◆ **TASK STATEMENT**
Down to the last line, repeat the entries exactly.

◆ **Saved entries**
%%
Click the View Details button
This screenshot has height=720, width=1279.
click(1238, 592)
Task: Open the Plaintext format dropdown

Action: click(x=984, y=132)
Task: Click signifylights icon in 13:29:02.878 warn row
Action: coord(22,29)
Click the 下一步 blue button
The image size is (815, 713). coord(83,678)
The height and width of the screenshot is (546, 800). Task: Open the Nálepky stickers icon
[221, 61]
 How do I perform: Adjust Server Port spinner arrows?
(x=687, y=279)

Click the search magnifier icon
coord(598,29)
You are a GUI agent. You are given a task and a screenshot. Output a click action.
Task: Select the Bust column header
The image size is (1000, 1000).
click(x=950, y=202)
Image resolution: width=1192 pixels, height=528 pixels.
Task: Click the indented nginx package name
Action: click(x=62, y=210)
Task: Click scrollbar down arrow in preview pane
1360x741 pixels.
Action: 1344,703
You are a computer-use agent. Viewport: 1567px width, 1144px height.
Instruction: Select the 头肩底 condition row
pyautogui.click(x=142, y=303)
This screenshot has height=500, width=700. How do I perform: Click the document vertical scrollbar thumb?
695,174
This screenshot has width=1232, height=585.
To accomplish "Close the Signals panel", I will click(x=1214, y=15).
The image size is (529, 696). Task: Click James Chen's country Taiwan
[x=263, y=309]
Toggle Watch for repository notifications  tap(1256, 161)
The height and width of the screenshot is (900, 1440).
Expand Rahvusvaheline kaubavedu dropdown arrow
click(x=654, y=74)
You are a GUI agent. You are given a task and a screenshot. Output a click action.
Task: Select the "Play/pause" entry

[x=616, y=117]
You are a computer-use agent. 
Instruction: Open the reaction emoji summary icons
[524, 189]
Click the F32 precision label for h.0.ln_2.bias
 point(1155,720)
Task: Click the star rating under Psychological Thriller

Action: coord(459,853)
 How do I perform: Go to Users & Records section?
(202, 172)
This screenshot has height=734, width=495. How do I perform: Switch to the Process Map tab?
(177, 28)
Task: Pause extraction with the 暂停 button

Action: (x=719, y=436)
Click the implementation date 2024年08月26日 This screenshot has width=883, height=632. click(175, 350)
%%
◆ **OUTPUT BELOW**
Click the View Details button
This screenshot has height=720, width=1279.
click(1238, 592)
Task: Open the Plaintext format dropdown

Action: click(x=984, y=132)
Task: Click signifylights icon in 13:29:02.878 warn row
Action: coord(22,29)
Click the 下一步 blue button
The image size is (815, 713). coord(83,678)
The height and width of the screenshot is (546, 800). Task: Open the Nálepky stickers icon
[221, 61]
 How do I perform: Adjust Server Port spinner arrows?
(x=687, y=279)

Click the search magnifier icon
coord(598,29)
You are a GUI agent. You are given a task and a screenshot. Output a click action.
Task: Select the Bust column header
The image size is (1000, 1000).
click(x=950, y=202)
Image resolution: width=1192 pixels, height=528 pixels.
Task: Click the indented nginx package name
Action: click(x=62, y=210)
Task: Click scrollbar down arrow in preview pane
1360x741 pixels.
Action: 1344,703
You are a computer-use agent. Viewport: 1567px width, 1144px height.
Instruction: Select the 头肩底 condition row
pyautogui.click(x=142, y=303)
This screenshot has height=500, width=700. How do I perform: Click the document vertical scrollbar thumb?
695,174
This screenshot has width=1232, height=585.
To accomplish "Close the Signals panel", I will click(x=1214, y=15).
The image size is (529, 696). Task: Click James Chen's country Taiwan
[x=263, y=309]
Toggle Watch for repository notifications  tap(1256, 161)
The height and width of the screenshot is (900, 1440).
Expand Rahvusvaheline kaubavedu dropdown arrow
click(x=654, y=74)
You are a GUI agent. You are given a task and a screenshot. Output a click action.
Task: Select the "Play/pause" entry

[x=616, y=117]
You are a computer-use agent. 
Instruction: Open the reaction emoji summary icons
[524, 189]
Click the F32 precision label for h.0.ln_2.bias
 point(1155,720)
Task: Click the star rating under Psychological Thriller

Action: coord(459,853)
 How do I perform: Go to Users & Records section?
(202, 172)
This screenshot has height=734, width=495. How do I perform: Switch to the Process Map tab?
(177, 28)
Task: Pause extraction with the 暂停 button

Action: (x=719, y=436)
Click the implementation date 2024年08月26日 This screenshot has width=883, height=632. click(175, 350)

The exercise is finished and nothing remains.